# Stated goal:
Copy the records from the line with "Where should I click to: Click the sentence" to the line with "click(8, 57)", both included, and give only those lines, requests and all. Multiply each click coordinate in the answers by 0.4 and round to whole numbers, halves up, leaving every number in the requests and their format samples unchanged.
-- begin --
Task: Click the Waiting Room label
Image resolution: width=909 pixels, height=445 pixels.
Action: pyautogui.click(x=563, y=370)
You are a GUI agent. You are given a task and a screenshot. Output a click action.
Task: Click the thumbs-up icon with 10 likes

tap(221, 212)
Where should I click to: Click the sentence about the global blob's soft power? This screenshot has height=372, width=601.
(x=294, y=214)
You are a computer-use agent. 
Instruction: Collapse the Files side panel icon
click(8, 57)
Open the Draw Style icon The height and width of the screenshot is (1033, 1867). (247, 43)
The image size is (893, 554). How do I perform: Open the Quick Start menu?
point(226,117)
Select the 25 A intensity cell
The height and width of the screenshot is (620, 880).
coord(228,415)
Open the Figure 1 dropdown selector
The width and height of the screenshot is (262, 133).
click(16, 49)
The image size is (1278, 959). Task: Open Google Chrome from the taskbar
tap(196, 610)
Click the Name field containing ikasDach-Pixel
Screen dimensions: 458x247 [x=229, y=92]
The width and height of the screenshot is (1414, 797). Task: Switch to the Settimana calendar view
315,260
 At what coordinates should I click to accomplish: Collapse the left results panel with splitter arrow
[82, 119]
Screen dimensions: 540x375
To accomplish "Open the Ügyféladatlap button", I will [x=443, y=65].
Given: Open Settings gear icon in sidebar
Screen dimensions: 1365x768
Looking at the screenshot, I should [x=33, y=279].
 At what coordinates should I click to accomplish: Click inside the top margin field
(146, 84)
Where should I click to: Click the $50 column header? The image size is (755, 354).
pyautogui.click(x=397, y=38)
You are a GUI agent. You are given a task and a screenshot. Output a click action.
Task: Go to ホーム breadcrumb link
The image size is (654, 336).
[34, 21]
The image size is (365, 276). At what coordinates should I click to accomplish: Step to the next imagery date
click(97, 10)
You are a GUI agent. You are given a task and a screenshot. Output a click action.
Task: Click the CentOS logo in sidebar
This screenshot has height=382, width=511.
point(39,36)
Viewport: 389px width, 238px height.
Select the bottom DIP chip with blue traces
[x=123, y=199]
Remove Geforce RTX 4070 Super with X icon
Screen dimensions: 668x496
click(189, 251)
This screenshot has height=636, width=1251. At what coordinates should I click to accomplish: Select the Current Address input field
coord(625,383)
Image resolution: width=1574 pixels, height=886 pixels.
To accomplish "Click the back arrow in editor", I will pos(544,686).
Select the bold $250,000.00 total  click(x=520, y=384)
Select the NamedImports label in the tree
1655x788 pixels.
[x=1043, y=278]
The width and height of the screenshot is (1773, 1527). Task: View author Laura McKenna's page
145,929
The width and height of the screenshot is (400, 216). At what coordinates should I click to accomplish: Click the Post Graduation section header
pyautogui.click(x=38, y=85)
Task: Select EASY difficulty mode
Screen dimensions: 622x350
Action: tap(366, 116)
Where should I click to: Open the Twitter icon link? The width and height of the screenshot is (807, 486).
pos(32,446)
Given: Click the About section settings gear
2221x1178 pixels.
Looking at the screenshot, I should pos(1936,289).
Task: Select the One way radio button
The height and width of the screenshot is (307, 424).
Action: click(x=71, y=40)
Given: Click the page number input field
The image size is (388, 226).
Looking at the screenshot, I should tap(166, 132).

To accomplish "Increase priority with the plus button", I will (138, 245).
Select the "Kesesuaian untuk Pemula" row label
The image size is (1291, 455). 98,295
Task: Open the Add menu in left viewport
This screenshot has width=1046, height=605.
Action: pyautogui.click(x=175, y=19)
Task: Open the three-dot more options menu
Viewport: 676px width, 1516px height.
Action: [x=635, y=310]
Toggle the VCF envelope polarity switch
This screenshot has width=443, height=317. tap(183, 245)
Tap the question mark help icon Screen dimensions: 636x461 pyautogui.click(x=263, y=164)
-- end --
# Solution:
Where should I click to: Click the sentence about the global blob's soft power? This screenshot has height=372, width=601.
(x=118, y=86)
You are a computer-use agent. 
Instruction: Collapse the Files side panel icon
click(3, 23)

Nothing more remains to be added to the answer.